The best way to avoid getting symptomatic hemorrhoids or fissures is to avoid constipation and prolonged straining on the toilet. People should eat a high-fiber diet, consuming about 30 grams of fiber, as well as drinking about 2 liters of water a day, Moore said.
Fruits such as apples and pears (with skin) have about 4 to 5 grams of fiber. A bowl of a high-fiber cereal might have up to 8 grams, and a cup of cooked peas, lentils or beans has up to 15 grams of fiber. But there are certain foods that are constipating and should be avoided if people start having problems (bananas, for example).
When too much pressure is positioned on the blood vessels in the rectal area, hemorrhoids may bulge or become swollen. Pregnancy, heavy lifting, and long hours of sitting can increase blood flow into the hemorrhoids and result in their engorgement, increasing the risk of developing symptomatic hemorrhoids, Aronoff said. [9 Conditions That Pregnancy May Bring]
How can hemorrhoids be treated
Hemorrhoids come in two types; there's internal and there's external hemorrhoids, Moore said.
Internal hemorrhoids cause painless bleeding. One treatment option for internal hemorrhoids is to use what is called "rubberbanding," which is strangling the hemorrhoid by tying a rubber band at its base, cutting off the blood flow to the hemorrhoid. This is an outpatient procedure that a doctor performs in the office.
External hemorrhoids happen when hemorrhoids become irritated, and blood clots form under the skin. This is called a thrombosed, or clotted, hemorrhoid, and is painful and can bleed. The usual treatment for external hemorrhoids is to excise them.
"Over-the-counter stuff that people see advertised for hemorrhoids have never been shown in any good scientific study to help hemorrhoids," he said.

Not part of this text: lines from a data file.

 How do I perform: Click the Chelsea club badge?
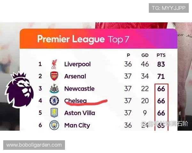54,101
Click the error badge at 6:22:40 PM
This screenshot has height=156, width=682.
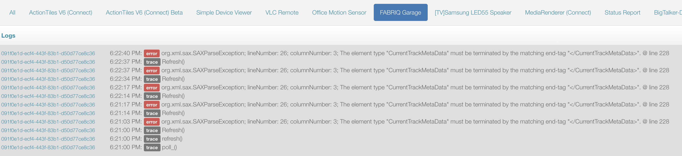tap(152, 53)
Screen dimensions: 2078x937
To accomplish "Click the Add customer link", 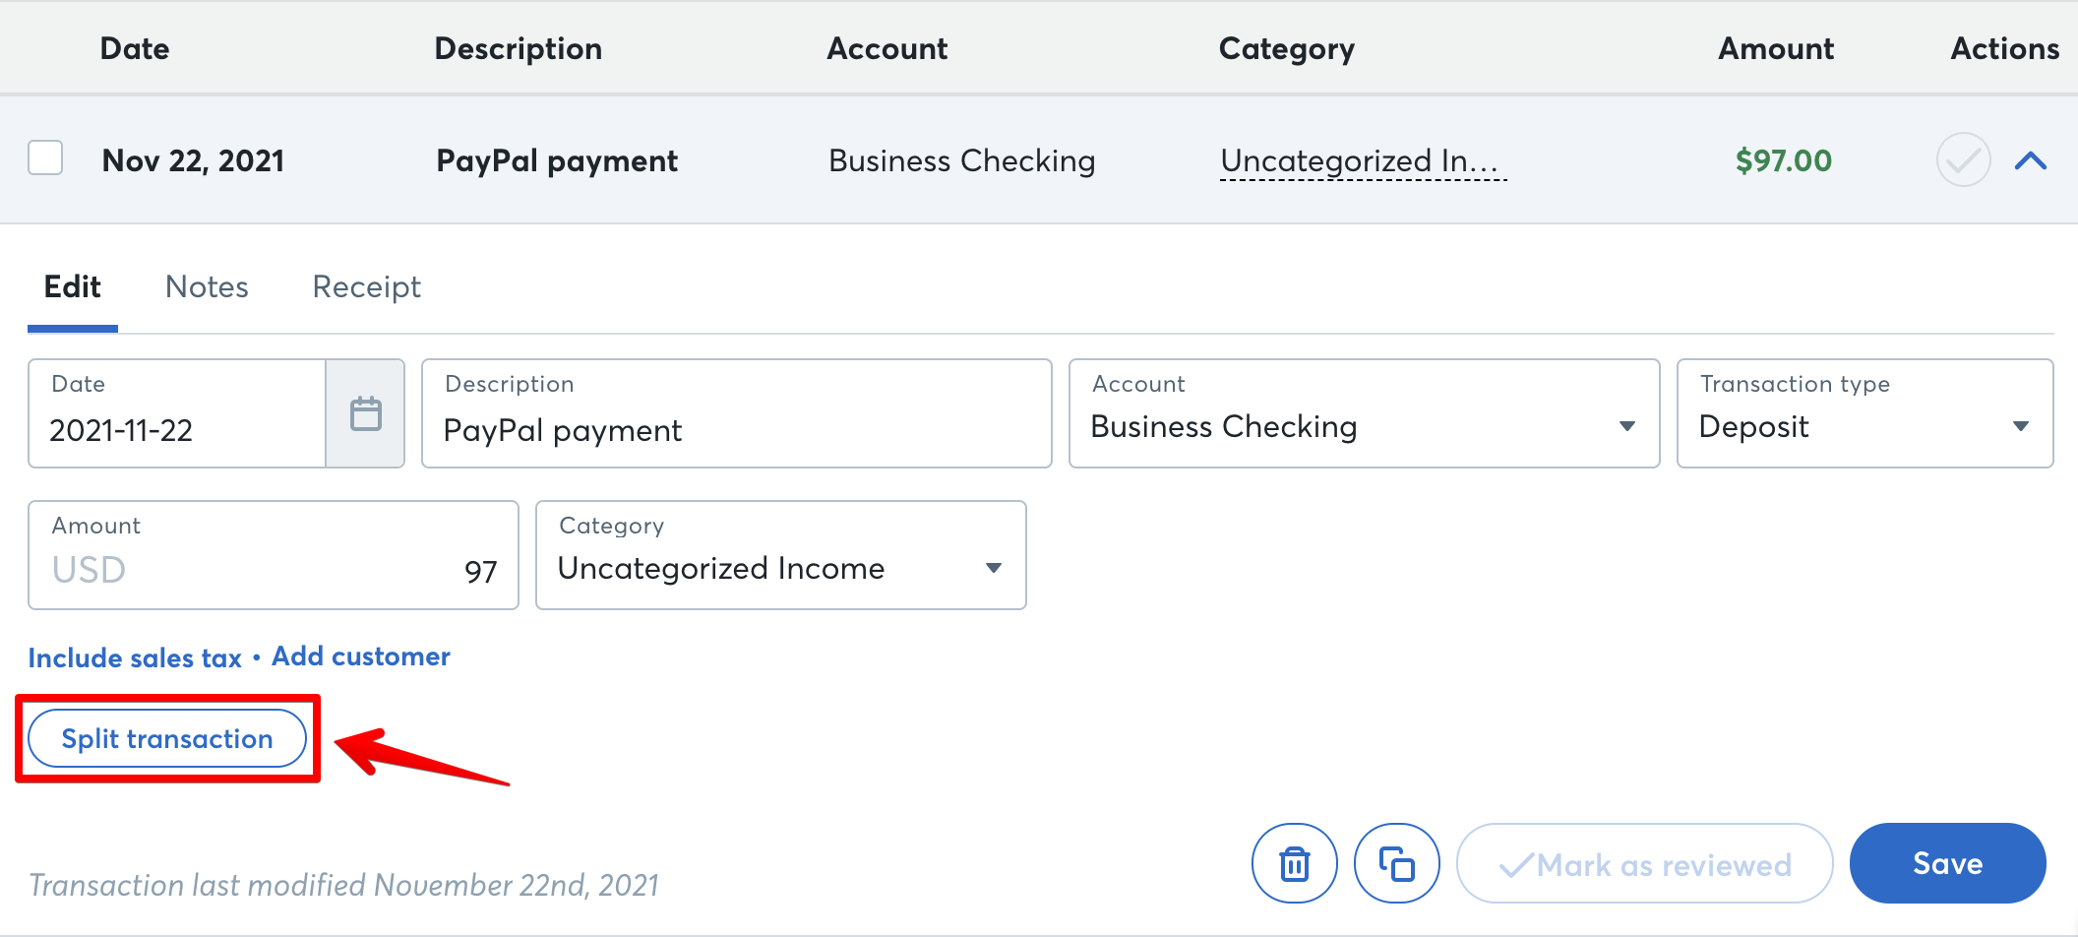I will (361, 656).
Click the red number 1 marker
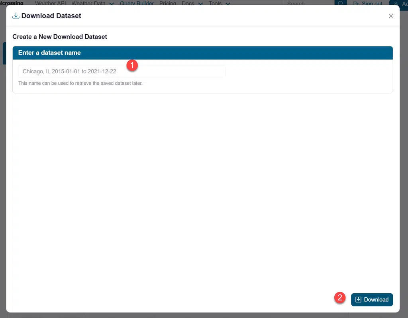The image size is (408, 318). tap(132, 65)
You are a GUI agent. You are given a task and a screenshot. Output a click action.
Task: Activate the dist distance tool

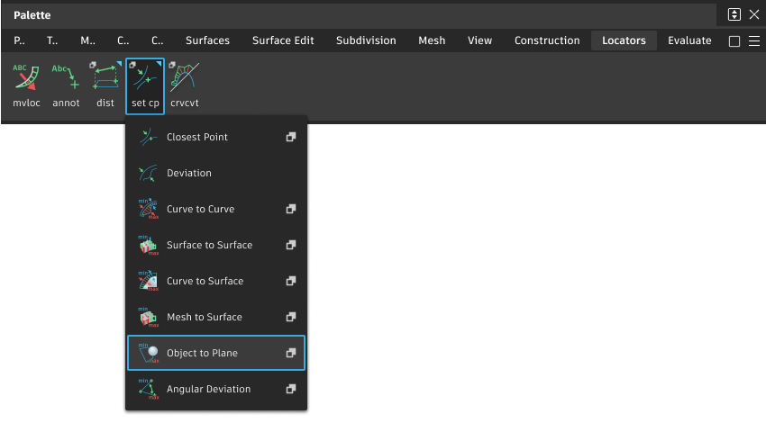click(x=105, y=83)
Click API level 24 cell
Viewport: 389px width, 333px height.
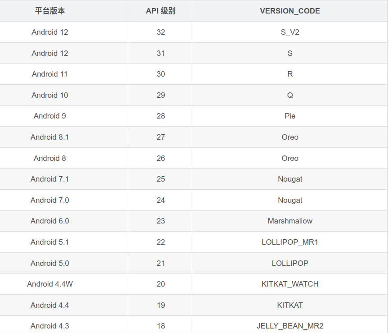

Generally, if people see blood in the stool, it's important to see a doctor, especially if they are over 40 years old. A doctor could help make sure the blood is from a hemorrhoid or a fissure, and not from a tumor in the colon, doctors said.
Also, when people experience discomfort in their rectal area, which could be caused by symptomatic hemorrhoids, fissures, warts or other conditions, it's a good idea to see a doctor who can help diagnose the problem.
"A lot of times it's not actually hemorrhoids, and would respond to different treatments," Moore said.